Cochlear Implantation in Inner Ear Malformations

Abstract

Introduction: Cochlear Implantation (CI) has proven to be an effective treatment for severe bilateral Sensorineural Hearing Loss (SNHL). Inner ear malformation is a rare anomaly and occurs in approximately 20% of cases with congenital SNHL. There are particular challenges in the implantation of malformed cochleae, such as in cases of facial nerve anomalies, Cerebrospinal Fluid (CSF) leaks or facial stimulation, and the outcomes may differ depending on the severity of the malformation. The aim of this study was to assess the impact of Inner Ear Malformations (IEMs) on surgical complications and outcomes of cochlear implantation. Methods: Between 2018 and 2022, 9 patients with inner ear malformations were implanted in our department and completed at least 1 year of follow-up.
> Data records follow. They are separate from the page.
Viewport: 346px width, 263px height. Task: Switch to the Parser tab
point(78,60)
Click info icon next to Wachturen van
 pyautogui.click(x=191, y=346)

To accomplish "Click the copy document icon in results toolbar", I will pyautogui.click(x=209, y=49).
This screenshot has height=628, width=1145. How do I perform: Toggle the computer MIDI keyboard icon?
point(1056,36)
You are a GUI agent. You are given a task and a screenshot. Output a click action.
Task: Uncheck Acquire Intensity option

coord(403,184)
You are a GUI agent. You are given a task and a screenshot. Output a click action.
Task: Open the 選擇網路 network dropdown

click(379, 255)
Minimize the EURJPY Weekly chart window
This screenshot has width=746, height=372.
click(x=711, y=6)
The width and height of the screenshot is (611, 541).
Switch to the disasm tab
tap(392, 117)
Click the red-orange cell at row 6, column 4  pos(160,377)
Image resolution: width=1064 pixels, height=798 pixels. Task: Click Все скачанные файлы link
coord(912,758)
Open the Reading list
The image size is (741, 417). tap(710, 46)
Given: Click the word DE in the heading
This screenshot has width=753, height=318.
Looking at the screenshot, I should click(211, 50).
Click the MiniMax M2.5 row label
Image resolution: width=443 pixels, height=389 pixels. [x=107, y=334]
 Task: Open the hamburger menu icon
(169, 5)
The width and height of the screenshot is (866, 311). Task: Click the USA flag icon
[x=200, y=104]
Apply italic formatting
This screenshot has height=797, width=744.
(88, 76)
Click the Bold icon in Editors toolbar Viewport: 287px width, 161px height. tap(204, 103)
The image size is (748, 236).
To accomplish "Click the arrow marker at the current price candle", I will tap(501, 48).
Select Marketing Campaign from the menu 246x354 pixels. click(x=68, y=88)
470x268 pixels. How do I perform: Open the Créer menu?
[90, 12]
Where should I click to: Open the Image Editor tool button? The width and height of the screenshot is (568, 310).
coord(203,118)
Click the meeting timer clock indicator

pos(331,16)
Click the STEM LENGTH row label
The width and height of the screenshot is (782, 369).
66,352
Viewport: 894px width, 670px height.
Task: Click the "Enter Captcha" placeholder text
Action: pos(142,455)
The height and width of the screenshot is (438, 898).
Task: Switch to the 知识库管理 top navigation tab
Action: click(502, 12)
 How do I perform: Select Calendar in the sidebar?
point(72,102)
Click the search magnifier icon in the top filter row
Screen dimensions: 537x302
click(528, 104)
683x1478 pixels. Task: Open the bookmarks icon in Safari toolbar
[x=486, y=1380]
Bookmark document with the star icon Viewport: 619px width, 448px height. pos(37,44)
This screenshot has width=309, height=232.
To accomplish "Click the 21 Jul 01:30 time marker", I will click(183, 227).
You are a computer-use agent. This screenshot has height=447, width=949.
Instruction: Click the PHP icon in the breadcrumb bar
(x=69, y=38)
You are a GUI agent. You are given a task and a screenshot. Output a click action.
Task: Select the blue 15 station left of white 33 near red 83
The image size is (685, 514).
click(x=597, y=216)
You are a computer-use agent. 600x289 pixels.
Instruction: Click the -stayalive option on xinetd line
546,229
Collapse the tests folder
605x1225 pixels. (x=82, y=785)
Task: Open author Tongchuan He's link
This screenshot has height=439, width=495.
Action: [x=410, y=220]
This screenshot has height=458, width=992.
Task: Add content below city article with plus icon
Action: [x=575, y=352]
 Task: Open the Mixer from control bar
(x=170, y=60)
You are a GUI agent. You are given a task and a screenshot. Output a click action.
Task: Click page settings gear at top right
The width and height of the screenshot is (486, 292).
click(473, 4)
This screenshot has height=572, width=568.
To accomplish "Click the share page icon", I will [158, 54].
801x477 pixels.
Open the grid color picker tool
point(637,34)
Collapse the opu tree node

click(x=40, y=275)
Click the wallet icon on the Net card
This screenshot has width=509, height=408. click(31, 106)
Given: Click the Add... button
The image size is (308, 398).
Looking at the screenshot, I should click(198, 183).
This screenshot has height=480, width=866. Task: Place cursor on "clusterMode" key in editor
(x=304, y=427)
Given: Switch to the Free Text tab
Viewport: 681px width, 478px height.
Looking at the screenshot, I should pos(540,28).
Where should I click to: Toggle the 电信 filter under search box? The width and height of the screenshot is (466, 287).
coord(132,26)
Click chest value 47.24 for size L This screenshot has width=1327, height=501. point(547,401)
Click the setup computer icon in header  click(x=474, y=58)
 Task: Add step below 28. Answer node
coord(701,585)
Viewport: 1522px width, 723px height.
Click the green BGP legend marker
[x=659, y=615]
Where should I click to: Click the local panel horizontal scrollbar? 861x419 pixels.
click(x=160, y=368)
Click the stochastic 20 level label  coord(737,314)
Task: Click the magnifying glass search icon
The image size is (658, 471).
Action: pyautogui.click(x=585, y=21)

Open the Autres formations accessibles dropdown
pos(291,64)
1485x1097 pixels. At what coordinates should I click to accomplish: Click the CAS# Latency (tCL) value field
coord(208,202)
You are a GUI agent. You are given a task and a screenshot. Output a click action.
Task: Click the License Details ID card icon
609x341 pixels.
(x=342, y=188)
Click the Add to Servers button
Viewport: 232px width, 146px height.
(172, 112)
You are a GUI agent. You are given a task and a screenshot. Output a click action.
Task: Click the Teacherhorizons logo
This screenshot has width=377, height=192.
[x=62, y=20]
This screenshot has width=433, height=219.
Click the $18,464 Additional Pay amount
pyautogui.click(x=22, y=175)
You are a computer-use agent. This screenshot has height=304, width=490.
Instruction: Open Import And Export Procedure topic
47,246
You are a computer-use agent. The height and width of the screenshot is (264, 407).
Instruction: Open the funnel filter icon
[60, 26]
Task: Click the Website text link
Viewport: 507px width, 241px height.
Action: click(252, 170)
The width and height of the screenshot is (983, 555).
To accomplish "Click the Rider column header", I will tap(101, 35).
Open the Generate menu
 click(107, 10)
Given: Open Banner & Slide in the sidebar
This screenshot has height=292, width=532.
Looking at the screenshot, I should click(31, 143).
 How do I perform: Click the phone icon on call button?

The age range was between 2 years and 4 months and 5 years (average, 3.36 yr). Auditory performance, receptive and expressive language skills, and production and use of speech were evaluated preoperatively and at least 1 year after implantation. Results: In the study group, the most common malformation was an isolated Enlarged Vestibular Aqueduct (EVA) (55,5%). Overall, the patients with IEMs showed significant improvement in auditory-verbal skills. In general, the patients who had normal cochleae scored significantly better compared to patients with IEMs. Conclusion: Based on these findings, cochlear implantation is surgically feasible in patients with common cavity, IP types I and II, and EVA. The surgeon should be ready to make modifications in the surgical approach because of the abnormal course of the facial nerve and be ready to produce special precautions to cerebrospinal fluid gusher. Patients with EVA were the best performers in terms of auditory-verbal skills.